Daily Archives: May 10, 2012
Wednesday morning I had the pleasure to welcome former New Orleans Saints and St. Louis Rams fullback Mike Karney on my radio show The Wake up Call on www.sportstownchicago.com and we discussed a wide range of topics related to the current state of the National Football League.
As a former member of the Saints and having been coached by Sean Payton I had to ask him what he thought about the yearlong suspension of the coach in charge during the alleged bounty scandal where defensive players were paid for injuring opposing players.
Mike understood the way Roger Goodell has tackled the issue of player safety during his tenure as commissioner, so although he said he didn’t agree or disagree, he said it was something Goodell was going to make an example out of Payton and “the punishment fit the crime.”
Once the issue of player safety and head injuries was raised during the player safety discussion I asked him his thoughts on the passing of Junior Seau, and if he had experienced any debilitating concussions similar to what Junior had experienced during his 20-year NFL career.
Playing the fullback position Karney said his position has the most undocumented cases of concussions, yet he is well and feeling healthy, despite experiencing one major concussion. However, he did reveal to me that he had a number of “starry moments,” or sub-concussions.
Having experienced a league wide growth in concussions with players having to miss extended action on the gridiron and careers shortened as a result of the concussions that happen during every NFL game I asked Mike if the NFL can do anything to change this disturbing trend.
What he said will no doubt give alarm to some, and in the same vein give NFL fans a sigh of relief that enjoy the violent sport and fear it is becoming soft or too closely resembles a backyard flag football game.
Mike said the first thing the NFL needs to do is get the best technology to provide the advanced helmets from Riddell to give added protection to the brain and temple region. He said the NFL needs to mandate the perfect helmet and hope for the best.

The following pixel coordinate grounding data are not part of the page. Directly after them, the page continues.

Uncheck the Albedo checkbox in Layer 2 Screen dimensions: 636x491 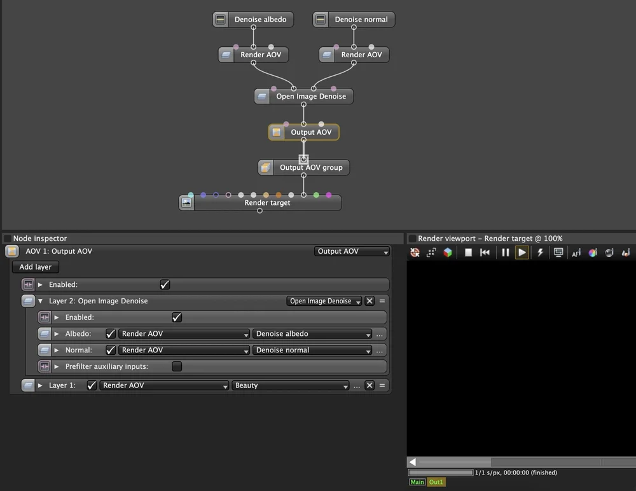110,333
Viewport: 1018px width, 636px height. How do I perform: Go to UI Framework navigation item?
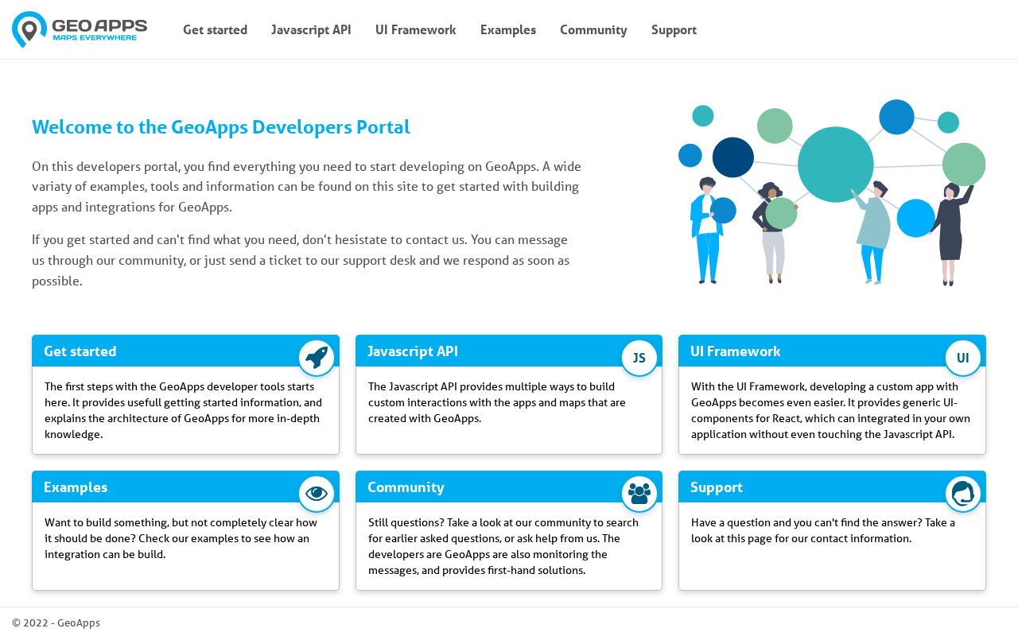point(415,30)
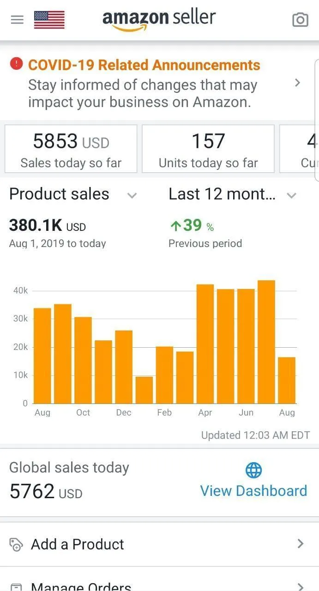319x591 pixels.
Task: Expand COVID-19 announcements chevron arrow
Action: [x=298, y=83]
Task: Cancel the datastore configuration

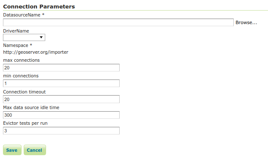Action: coord(35,150)
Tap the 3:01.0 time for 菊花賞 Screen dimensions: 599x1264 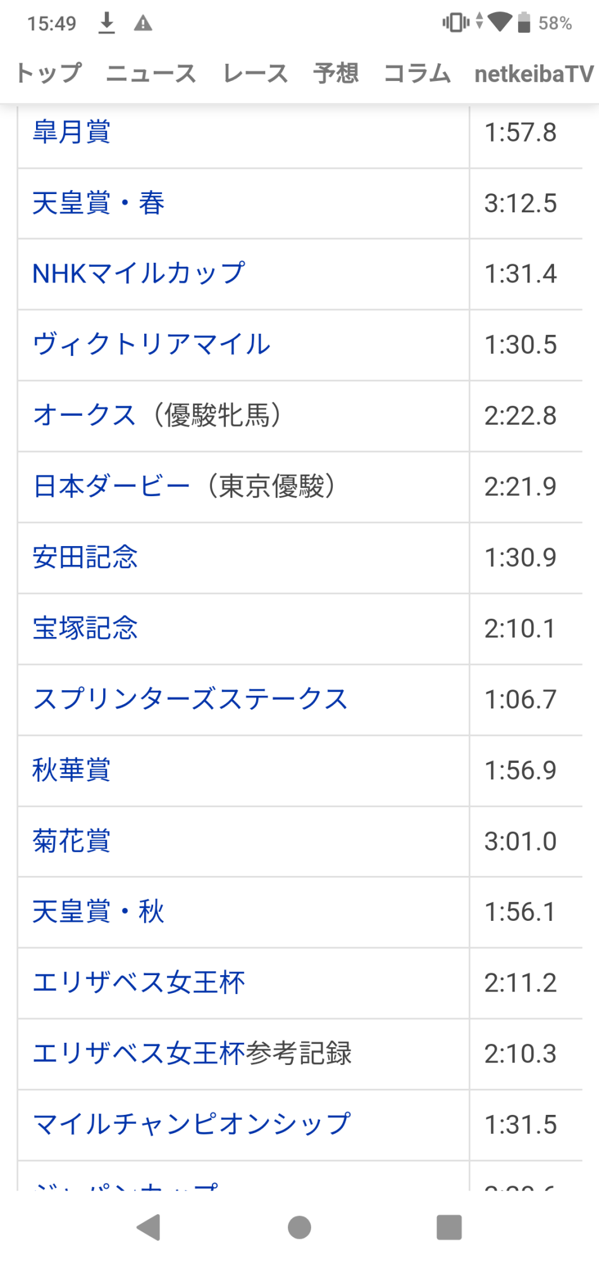520,841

Outside trying to eliminate the kickoff, he doesn’t know if there is anything else to do because they are “modern day gladiators.”
As the conversation went deeper into the issue of concussions I had to ask if he would want his son to grow up to become a “modern day gladiator” and would want his son to play football.
Mike wrestled with the question and after contemplating the question he said he would first like to coach the finer points of the game and instruct him on how to hit and tackle properly because the game offers a great deal of lessons and principles that can be applied to one’s life. Upon further reflection he did say he may hold his son(s) out til 15 or 16 years of age.
He was not as concerned about his child suffering a concussion at a young age, but rather worries about them suffering an injury as a result of poor technique because the speed of the game isn’t to the point where a violent collision will likely result in a concussion.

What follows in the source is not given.